(Your assignment):
Take each line below that has "computer" and copy it.

(Data for analysis):

-.-.-

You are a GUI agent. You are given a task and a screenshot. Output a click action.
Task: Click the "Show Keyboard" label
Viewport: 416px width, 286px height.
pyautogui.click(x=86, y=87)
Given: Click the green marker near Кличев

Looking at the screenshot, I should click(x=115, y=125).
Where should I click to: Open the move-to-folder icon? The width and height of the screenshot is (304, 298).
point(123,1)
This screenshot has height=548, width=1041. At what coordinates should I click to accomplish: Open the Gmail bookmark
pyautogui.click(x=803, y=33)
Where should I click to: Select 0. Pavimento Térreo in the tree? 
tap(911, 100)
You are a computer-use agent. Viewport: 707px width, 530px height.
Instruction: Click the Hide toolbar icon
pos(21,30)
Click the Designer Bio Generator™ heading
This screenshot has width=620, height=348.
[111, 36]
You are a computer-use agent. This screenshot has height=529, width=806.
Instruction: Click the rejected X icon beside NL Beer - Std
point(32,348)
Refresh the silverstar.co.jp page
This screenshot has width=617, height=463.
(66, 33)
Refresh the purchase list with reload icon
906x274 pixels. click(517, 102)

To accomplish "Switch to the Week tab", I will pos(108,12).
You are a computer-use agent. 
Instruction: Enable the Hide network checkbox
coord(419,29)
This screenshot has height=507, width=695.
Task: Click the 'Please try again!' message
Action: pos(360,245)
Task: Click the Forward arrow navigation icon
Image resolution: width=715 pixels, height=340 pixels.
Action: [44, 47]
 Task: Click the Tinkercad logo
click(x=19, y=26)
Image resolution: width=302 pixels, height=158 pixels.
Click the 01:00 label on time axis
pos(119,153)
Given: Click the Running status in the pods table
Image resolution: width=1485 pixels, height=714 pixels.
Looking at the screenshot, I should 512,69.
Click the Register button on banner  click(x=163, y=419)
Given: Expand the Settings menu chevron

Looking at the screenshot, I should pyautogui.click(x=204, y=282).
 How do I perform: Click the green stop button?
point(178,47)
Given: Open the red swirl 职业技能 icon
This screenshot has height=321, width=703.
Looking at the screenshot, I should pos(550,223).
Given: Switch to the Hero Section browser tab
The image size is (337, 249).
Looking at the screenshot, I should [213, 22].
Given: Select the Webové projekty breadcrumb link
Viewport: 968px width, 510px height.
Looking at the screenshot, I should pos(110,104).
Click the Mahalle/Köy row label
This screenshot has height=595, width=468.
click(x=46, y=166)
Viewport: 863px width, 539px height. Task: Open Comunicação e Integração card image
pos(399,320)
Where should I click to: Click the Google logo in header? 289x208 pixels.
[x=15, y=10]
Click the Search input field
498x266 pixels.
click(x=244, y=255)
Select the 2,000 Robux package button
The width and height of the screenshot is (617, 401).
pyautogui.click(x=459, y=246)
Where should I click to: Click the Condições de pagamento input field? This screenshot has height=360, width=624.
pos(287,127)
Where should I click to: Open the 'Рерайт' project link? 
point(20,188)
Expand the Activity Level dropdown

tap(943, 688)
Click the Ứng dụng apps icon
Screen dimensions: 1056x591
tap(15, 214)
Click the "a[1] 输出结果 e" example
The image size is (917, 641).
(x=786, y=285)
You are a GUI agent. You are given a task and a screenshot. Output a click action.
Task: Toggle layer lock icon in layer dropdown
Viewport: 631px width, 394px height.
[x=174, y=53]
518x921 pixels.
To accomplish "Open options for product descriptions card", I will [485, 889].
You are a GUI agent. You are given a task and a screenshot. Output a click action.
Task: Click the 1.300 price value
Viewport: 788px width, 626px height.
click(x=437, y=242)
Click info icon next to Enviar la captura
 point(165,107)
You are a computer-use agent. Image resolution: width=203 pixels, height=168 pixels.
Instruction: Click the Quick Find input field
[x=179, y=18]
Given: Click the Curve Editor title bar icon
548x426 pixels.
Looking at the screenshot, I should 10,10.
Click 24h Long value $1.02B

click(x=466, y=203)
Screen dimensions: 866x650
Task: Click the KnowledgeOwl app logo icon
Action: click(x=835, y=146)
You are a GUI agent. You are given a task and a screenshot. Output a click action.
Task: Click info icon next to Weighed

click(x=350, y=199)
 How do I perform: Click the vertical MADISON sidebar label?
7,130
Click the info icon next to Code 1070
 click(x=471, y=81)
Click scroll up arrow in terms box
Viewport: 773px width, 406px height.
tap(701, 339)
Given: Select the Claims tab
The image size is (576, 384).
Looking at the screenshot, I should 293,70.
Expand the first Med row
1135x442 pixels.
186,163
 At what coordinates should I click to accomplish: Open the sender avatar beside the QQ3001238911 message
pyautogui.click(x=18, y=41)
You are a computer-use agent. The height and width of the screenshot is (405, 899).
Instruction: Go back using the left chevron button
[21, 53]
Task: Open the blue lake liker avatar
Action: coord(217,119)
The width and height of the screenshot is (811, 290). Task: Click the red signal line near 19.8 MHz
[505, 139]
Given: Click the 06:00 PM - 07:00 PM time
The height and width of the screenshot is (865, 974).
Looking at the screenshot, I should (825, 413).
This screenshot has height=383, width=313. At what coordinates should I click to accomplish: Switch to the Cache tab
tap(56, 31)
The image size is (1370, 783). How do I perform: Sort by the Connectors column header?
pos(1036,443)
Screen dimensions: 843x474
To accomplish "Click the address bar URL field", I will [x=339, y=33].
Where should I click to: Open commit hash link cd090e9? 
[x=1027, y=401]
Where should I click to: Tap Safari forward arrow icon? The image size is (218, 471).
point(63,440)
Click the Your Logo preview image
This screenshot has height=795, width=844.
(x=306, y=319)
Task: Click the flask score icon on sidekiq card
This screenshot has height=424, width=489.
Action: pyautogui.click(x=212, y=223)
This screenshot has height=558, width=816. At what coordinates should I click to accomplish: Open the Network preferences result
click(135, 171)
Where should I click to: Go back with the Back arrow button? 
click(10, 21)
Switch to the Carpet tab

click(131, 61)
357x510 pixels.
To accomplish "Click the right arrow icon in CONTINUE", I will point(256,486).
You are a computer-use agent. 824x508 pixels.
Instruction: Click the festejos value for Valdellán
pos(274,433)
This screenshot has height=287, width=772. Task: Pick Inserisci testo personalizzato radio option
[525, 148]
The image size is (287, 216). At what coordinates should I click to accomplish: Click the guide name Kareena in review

-.-.-

(Written solution):
You are a computer-use agent. Viewport: 707px width, 530px height.
You are a computer-use agent. This screenshot has height=529, width=806.
You are a computer-use agent. 
You are a computer-use agent. Image resolution: width=203 pixels, height=168 pixels.
You are a computer-use agent. The height and width of the screenshot is (405, 899).
You are a computer-use agent. 824x508 pixels.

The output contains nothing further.